The line containing "[La page facebook de consoGlobe] (353, 2437)" opens the span to copy, and the last line of the records below closes it. Write out that span exactly.
───── Task inputs
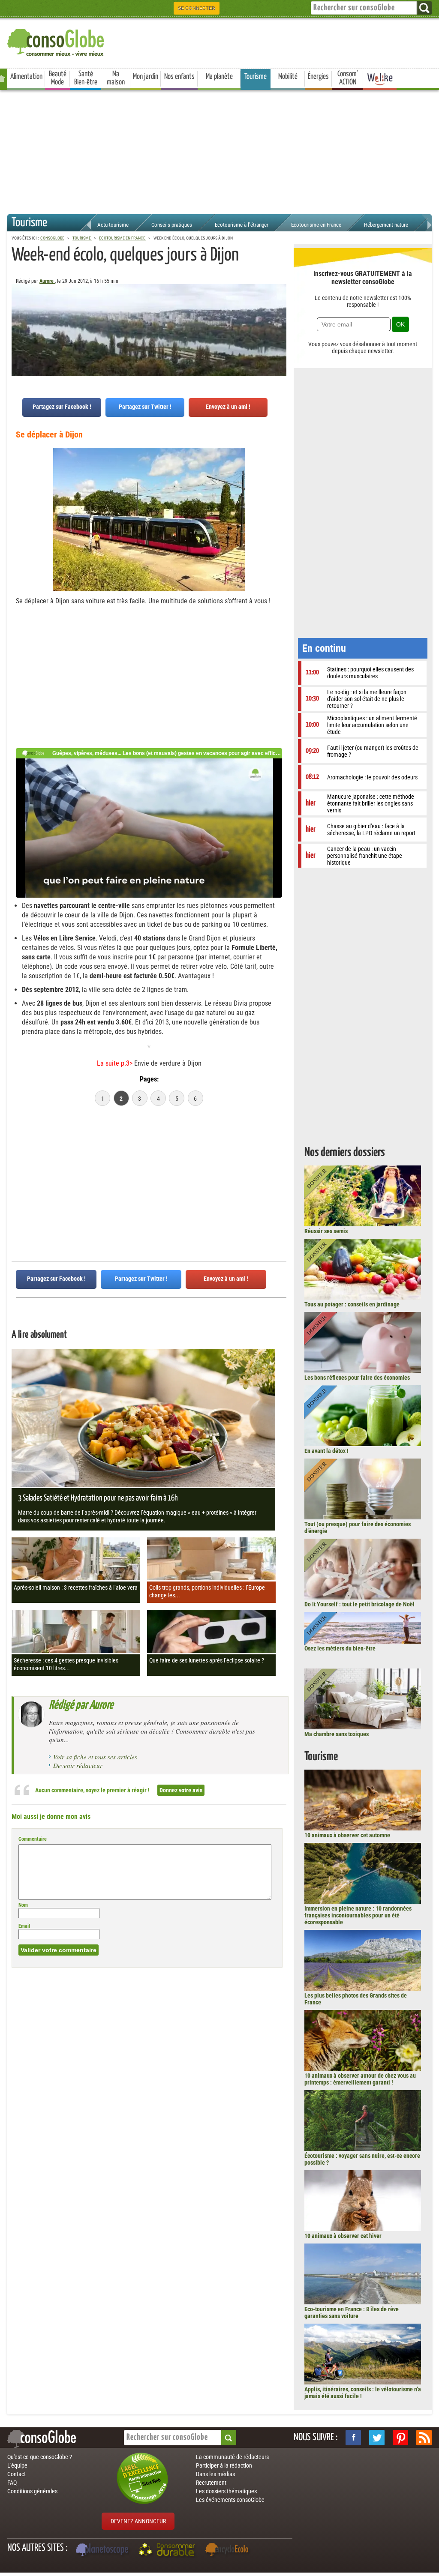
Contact (16, 2474)
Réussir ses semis (326, 1231)
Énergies (318, 77)
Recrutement (211, 2482)
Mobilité (288, 77)
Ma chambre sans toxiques (336, 1734)
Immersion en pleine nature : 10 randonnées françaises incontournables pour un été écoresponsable (358, 1915)
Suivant (18, 326)
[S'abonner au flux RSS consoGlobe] (424, 2437)
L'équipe (17, 2465)
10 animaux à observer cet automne (347, 1835)
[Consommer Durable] (168, 2550)
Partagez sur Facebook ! (62, 406)
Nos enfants (179, 77)
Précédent (280, 326)
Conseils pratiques (171, 225)
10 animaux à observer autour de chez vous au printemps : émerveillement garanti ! (360, 2079)
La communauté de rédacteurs (232, 2456)
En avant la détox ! (326, 1450)
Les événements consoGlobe (230, 2499)
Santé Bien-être (85, 78)
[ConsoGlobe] (56, 41)
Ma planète (219, 77)
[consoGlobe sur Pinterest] (400, 2437)
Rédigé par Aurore (81, 1705)
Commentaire (32, 1839)
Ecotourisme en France (316, 225)
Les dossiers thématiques (226, 2491)
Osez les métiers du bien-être (340, 1648)
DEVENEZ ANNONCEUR (138, 2521)
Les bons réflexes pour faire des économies (357, 1377)
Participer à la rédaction (224, 2465)
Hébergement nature (386, 225)
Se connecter (196, 8)
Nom (23, 1905)
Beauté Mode (57, 78)
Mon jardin (145, 77)
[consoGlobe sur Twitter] (377, 2437)
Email (24, 1926)
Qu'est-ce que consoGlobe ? (39, 2456)
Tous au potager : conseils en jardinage (352, 1304)
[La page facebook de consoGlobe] (353, 2437)
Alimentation (26, 77)
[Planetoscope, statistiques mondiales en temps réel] (103, 2550)
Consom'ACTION (347, 78)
──────────
▸ Response below
[La page facebook de consoGlobe] (353, 2437)
Alimentation (26, 77)
[Planetoscope, statistiques mondiales en temps réel] (103, 2550)
Consom'ACTION (347, 78)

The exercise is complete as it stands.